Data for review section start

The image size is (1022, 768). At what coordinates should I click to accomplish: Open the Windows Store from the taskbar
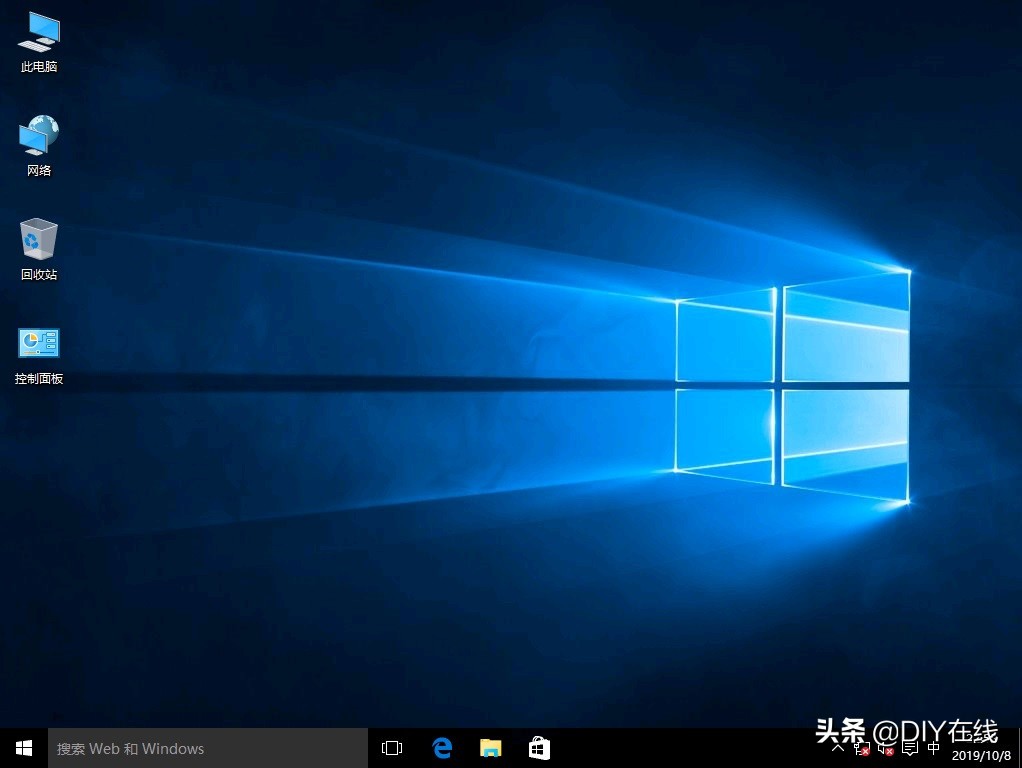pyautogui.click(x=539, y=747)
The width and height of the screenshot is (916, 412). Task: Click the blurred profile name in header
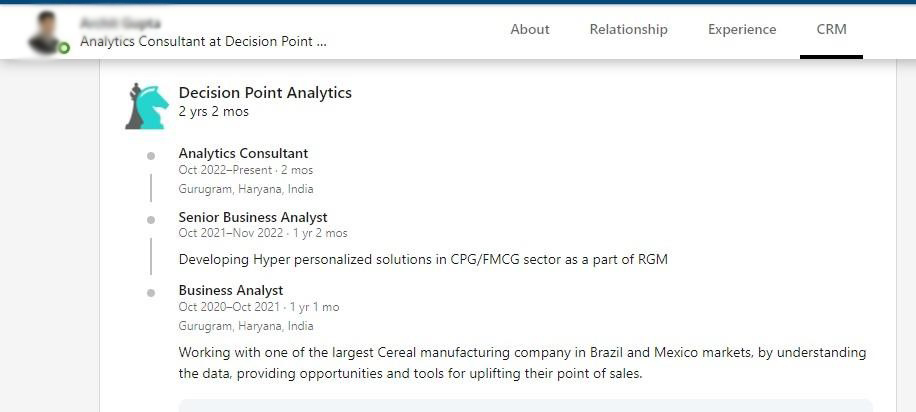pyautogui.click(x=120, y=23)
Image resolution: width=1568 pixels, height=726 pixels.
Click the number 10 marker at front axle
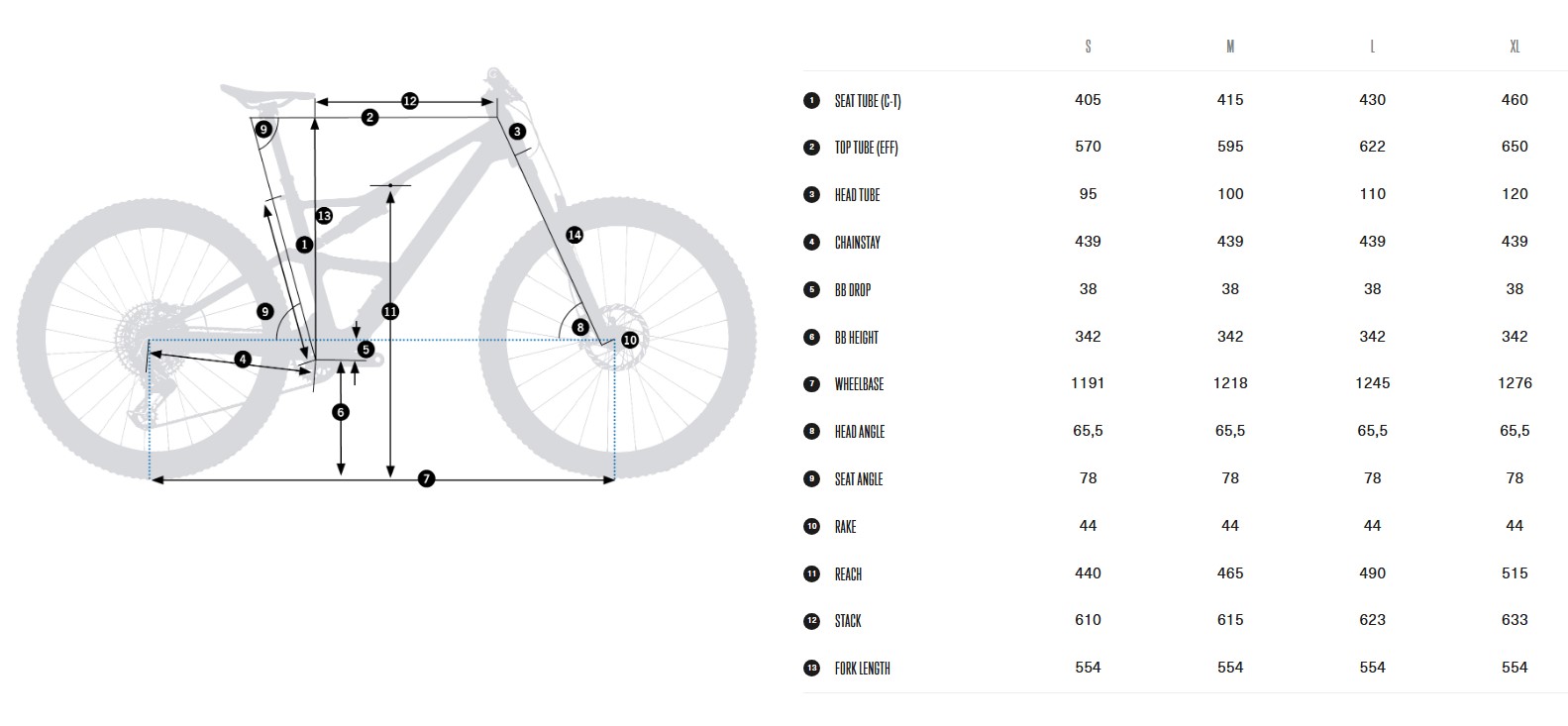pos(630,341)
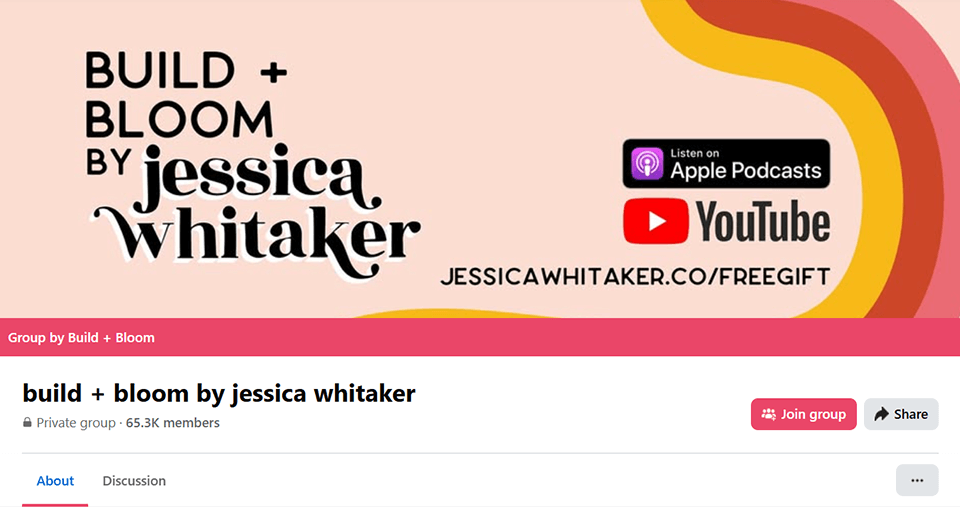Click the purple podcast icon

[647, 163]
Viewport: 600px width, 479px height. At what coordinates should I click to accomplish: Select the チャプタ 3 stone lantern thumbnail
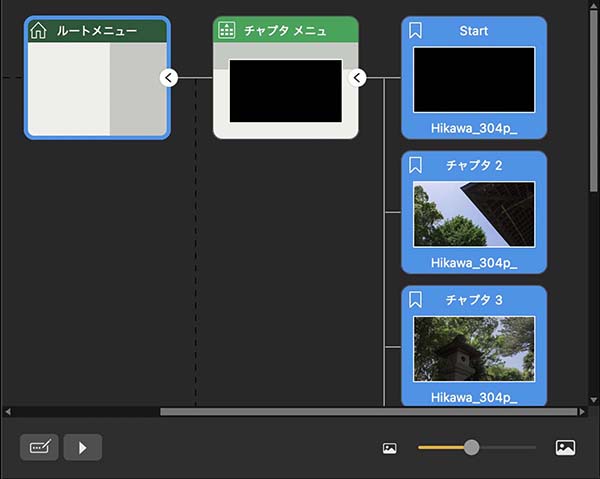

Data for review section end

Your copy should match the records above exactly, apart from the pictures, which stay out.

### Answer
The image size is (1022, 768). At what coordinates should I click to accomplish: Open the Windows Store from the taskbar
pyautogui.click(x=539, y=747)
The width and height of the screenshot is (916, 412). Task: Click the blurred profile name in header
pyautogui.click(x=120, y=23)
Image resolution: width=1568 pixels, height=726 pixels.
Click the number 10 marker at front axle
pos(630,341)
Click the purple podcast icon

[647, 163]
Viewport: 600px width, 479px height. At what coordinates should I click to accomplish: Select the チャプタ 3 stone lantern thumbnail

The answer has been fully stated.